|
Emilio, mi hijo me
acompañó en la búsqueda y construcción. Y lo hizo con entusiasmo.
De nuevo a usar el
patio como astillero (y la cocina o el garaje)
Al final y con algunas
consultas contestadas diligentemente por Tom, terminamos y botamos un
Sea Rider desmontable.
¡Que emoción! ¡Un pura
sangre... y lo habíamos hecho nosotros!
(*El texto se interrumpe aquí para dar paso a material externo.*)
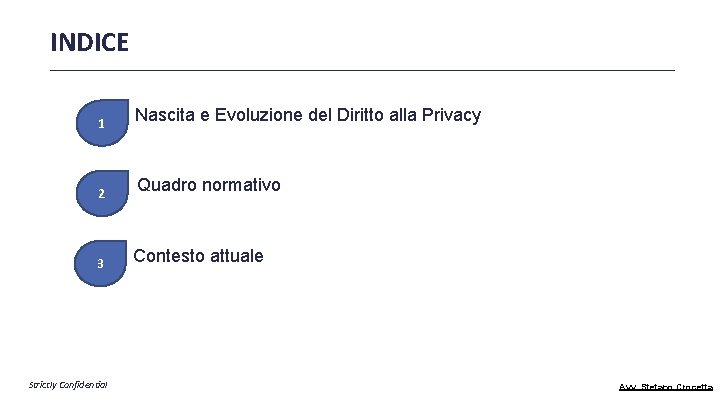The image size is (720, 405).
Task: Click the blue teardrop icon numbered 3
Action: pyautogui.click(x=101, y=263)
Por supuesto Emilio tardó como
10 segundos en agarrarle la mano y apropiárselo...
Siguiendo con el vicio
después vimos uno no desmontable, de madera y vinilo transparente....pa
qué...vuelta a soñar despierto....
|
|
Después de algunos
episodios con otros kayaks (luego de andar un mes en sit-on-top, ancho
como un Cadillac, me desacostumbré al Yamana y me lo puse de gorra, me
sentía rígido e incómodo en agua agitada...o bueno, fue la mejor excusa
que se me ocurrió para ...adivine: otro bote.
Esta vez, además
nos juntamos con Walter y Tati... y en el garaje de Walter nos largamos
a construir tres botes... yo hacia de maestro ciruela...y los otros
laburaban.
Como en realidad
solo podíamos montar de a un kayak por vez, mientras Walter avanzaba con
el suyo los otros íbamos preparando cuadernas, lijando, o mas
frecuentemente tomando mate y sacando el cuero.